The Law on Noncompete Agreements in Washington Changed. Here’s What You Need to Know.
As a small business owner, noncompete agreements are an important tool. No one can afford to train up an employee, give him access to sensitive company secrets, and risk having him leave to go work for a competitor at the drop of a hat.
In Washington state, it used to be that as long as noncompete agreements were carefully crafted to minimize the impact on an employee’s ability to make a living (i.e., it was reasonable in length, scope, and geographic restriction) it was enforceable.
Recently, with the passage of a new law in Washington, this all changes.
Here are the big changes you need to know about ESHB 1450 (let’s just call it the “new law” ok)?

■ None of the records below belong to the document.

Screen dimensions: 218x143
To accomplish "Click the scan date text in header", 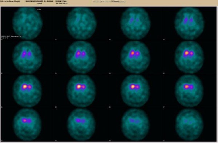I will 61,4.
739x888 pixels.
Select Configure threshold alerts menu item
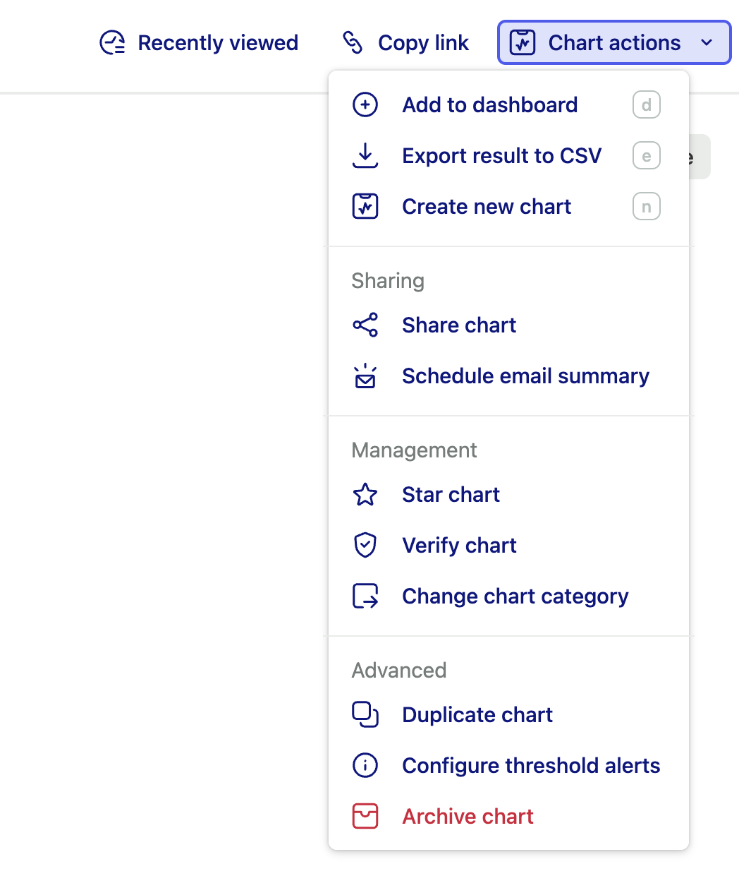[530, 766]
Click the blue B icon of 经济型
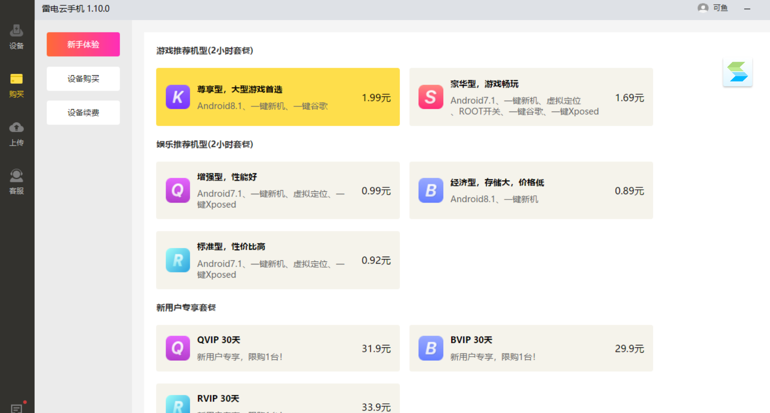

Noncompete Agreements are Only for $100k+
The biggest and most important change is that starting January 1, 2020, noncompete agreements (whether signed before this date or after) are only legal if it’s for an employee making more than $100k per year as reflected in their W2 wages (with this figure to increase every year at the rate of inflation). For employees making less than that, don’t even bother. You can’t have them sign a noncompete agreement even if you pay them for their signature.
18+ Months is Probably Unenforceable
The new law says that noncompete agreements with a duration of longer than 18 months are presumptively unenforceable. This doesn’t mean that all agreements longer than 18 months are unenforceable, just that if you had one longer than this, you’d be fighting an uphill battle.
Layoff Probably Means You Can’t Enforce
Forced to layoff an employee? You’re gonna have a hard time trying to enforce a noncompete agreement even if they made over $100k and the noncompete was for 18 months or less. This is because the new law goes as far as to say that unless you pay such an employee severance in the amount of what they made before they were laid off and what they ended up making instead, for the entire period of the noncompete agreement. In other words, if you lay off an employee, be prepared to subsidize their compliance with the noncompete agreement.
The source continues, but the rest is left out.